1991年の話、描かれているのは予備校の初日(4月最初の月曜日)から5月の連休があけて少し経つくらいまで。志望大学というかは、たぶん私立文系で、現役のときには「七回半」落ちている(「半」はJ智の学課までは合格とのこと)。現役で8つくらい受けるのはふつうかな、それとも多い?(小説ではちょっと多いような。宮部みゆき『蒲生邸事件』では「五校六学部」)。予備校は、坂の上にあってどうのこうのと場所が書かれているので、東京にある程度詳しい人なら特定できるのでは?(私には無理です)。授業は日本史の授業を受けている場面がある、

 <現代史担当の講師は、蚊の鳴くような声で不似合いな日本改造の話をしていた。まったく吸引力のない下手くそな授業で、来シーズンの契約はなしだな、とオーナーでもないくせにハルコが勝手に見限った講師だった。北一輝のことなら手塚治虫の漫画で読むからいいや、とハルコは高三のときクラスの誰かがそう言ってたのを思い出して真似た。>(同、p.135)

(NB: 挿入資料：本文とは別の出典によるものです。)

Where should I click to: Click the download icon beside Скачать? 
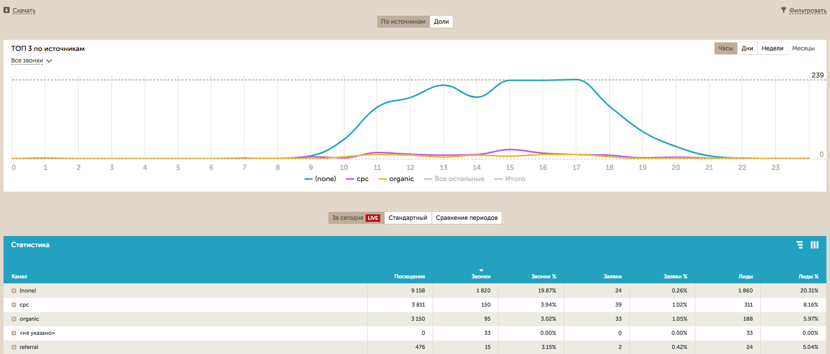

小さな声、というのは確かに生徒とするとちょっと嫌かな。というか、マイクはないのか。不似合いと言われても、試験に出るなら日本改造の話だろうかなんだろうがしないといけない。講師の「吸引力のなさ」(魅力に欠けるの)は何に由来するのだろうか(うーん)。「来シーズン」とか「オーナー」とかって、もしかして野球の比喩? ……それはいいとして。浪人生として(高校生としてではなく)予備校に通うと、1週間で都合何人くらいの講師の授業を受けることになるの? 例えば仮に20人くらいであるとして、何人くらい“当たり”がいればいいのか。5人(4分の1、25%)いれば多いほうかも。でも、同じく5人くらいの“はずれ”が自分の苦手な科目・分野に集中していたら悲惨だよね。まぁ夏期講習とかでどうにかすればいいのかも。日本史は選択していなかったので知らないけれど、そういえば、自分が高校のときには、井上靖の小説『蒼き狼』を読んで、しばらくの間、頭の中がモンゴル、モンゴルみたいなことになっていたけれど。

以上、あまりちゃんとした紹介ができなかったけれど、予備校生小説としてはお薦めの1篇です。浪人生小説のアンソロジーが編まれたら(編まれるわけないだろうけど)、ぜひ入れてもらいたい1作だと思う。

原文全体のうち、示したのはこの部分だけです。